I am wondering what else can be done in case they fail.

I think the collectivist/militia interpretation is going down. The question the Court posed is a good one, the more I think about it. It aims to settle (1) whether individuals who are not affiliated with a militia have any 2A rights at all, but it also aims to settle (2) whether those rights are violated by a ban on handguns and functional long guns in the home.

Why ask the second question if the answer to the first is no?

I don't think we have to plan on a bunch of new militia structures to get around a potential loss on the individual/collective rights argument. The question posed by the Court reflects the opinions of at least 4 Justices, since it takes that many to grant cert. It is possible that the other 5 believe in the collectivist argument and will win, but I don't think it is likely.
 
OK I'm too lazy to read a 109 page pdf file...can you give a summary of the top 5 points contained therein?

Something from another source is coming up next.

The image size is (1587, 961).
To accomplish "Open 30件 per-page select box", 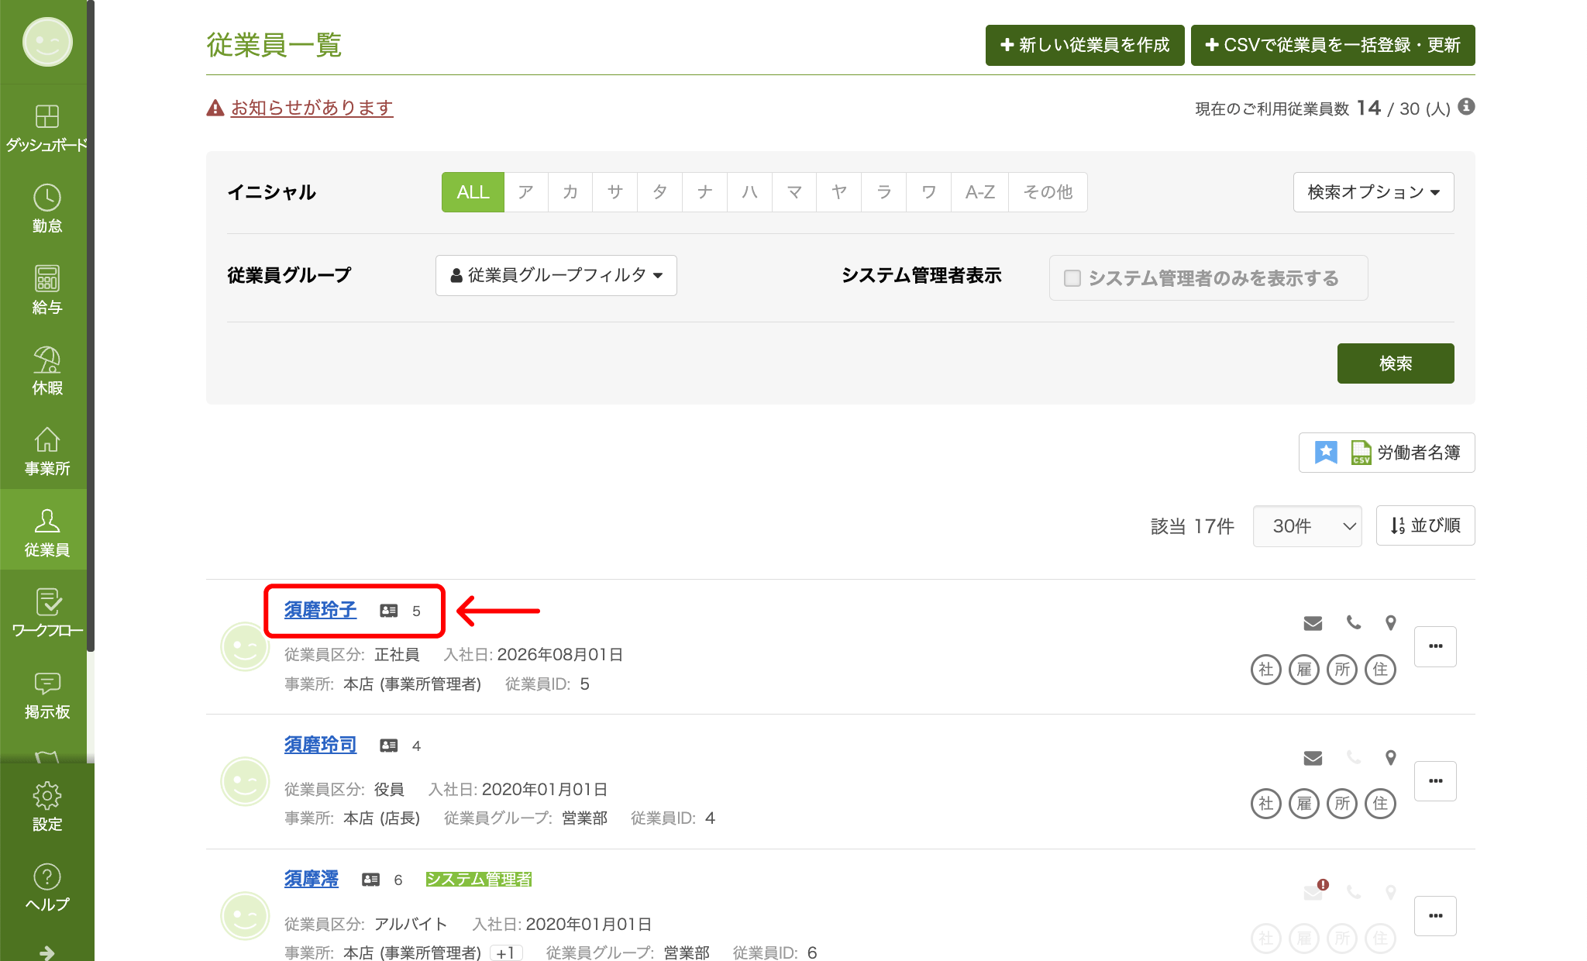I will coord(1307,526).
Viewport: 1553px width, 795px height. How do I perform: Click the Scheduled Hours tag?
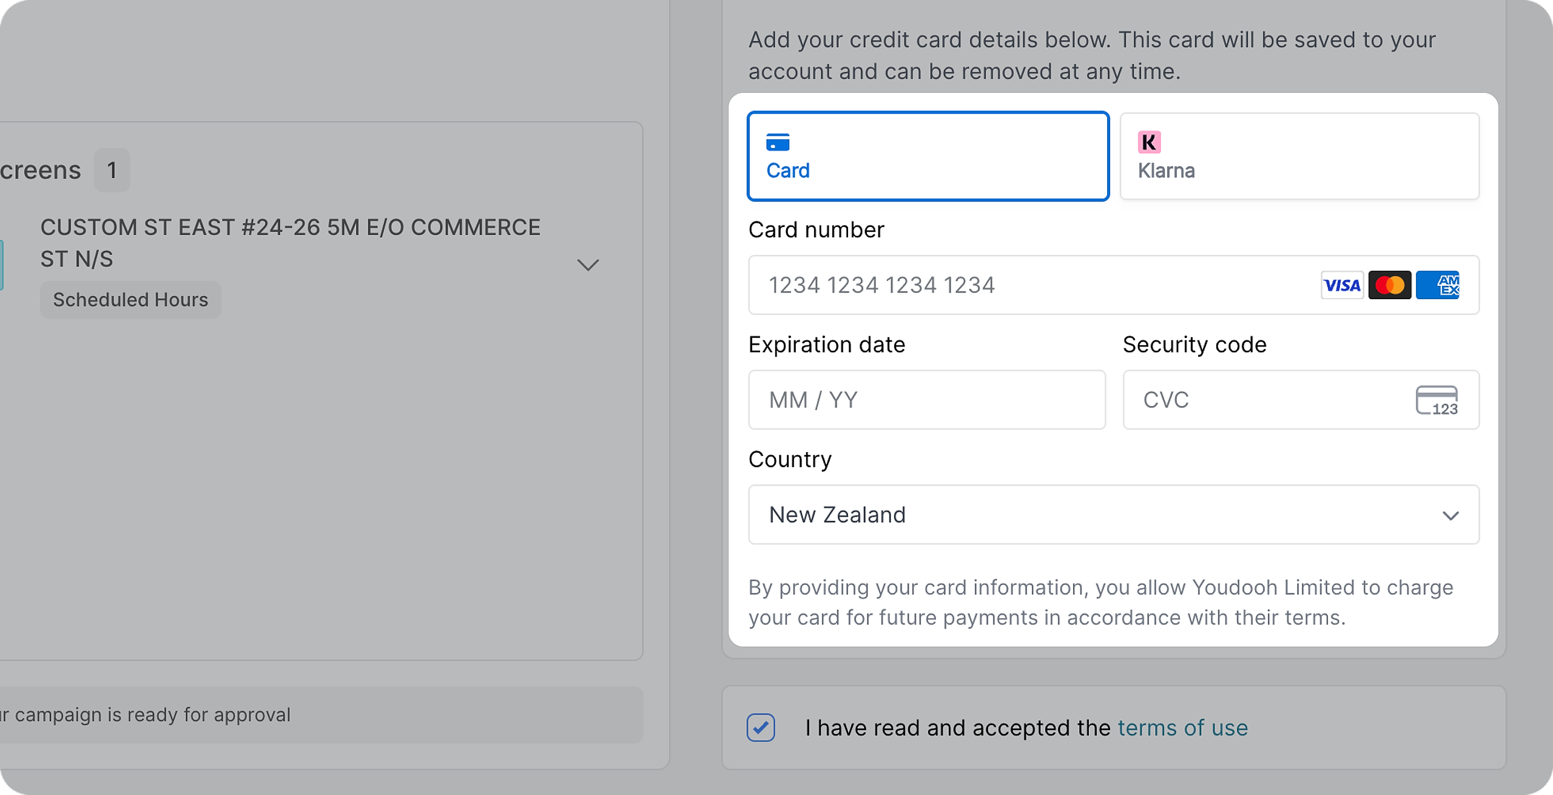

One not-so-subtle change that I've noticed in this debate, is the morphing of the term "well regulated militia" to "state regulated militia".

Presumably to reinforce the improper interpretation of the phrase "well regulated", in the historical sense, and tie it to the national guard. Most casual observers probably won't notice.
 
Hammer, in a word, no. I will not summarize this. In fact, this document is a summary, and an opinion. I doubt if it could have been any shorter due to the nature of the subject.

You can be lazy if you like. This document contains much of the information that the SCOTUS will review in D.C. vs Heller. Without a thorough understanding, any discourse is a walk in the wilderness.

Since you specifically asked about the term 'militia', if you can make it through the first 10 to 15 pages, you will find a discussion of that. Maybe by then your curiosity will be piqued enough to continue.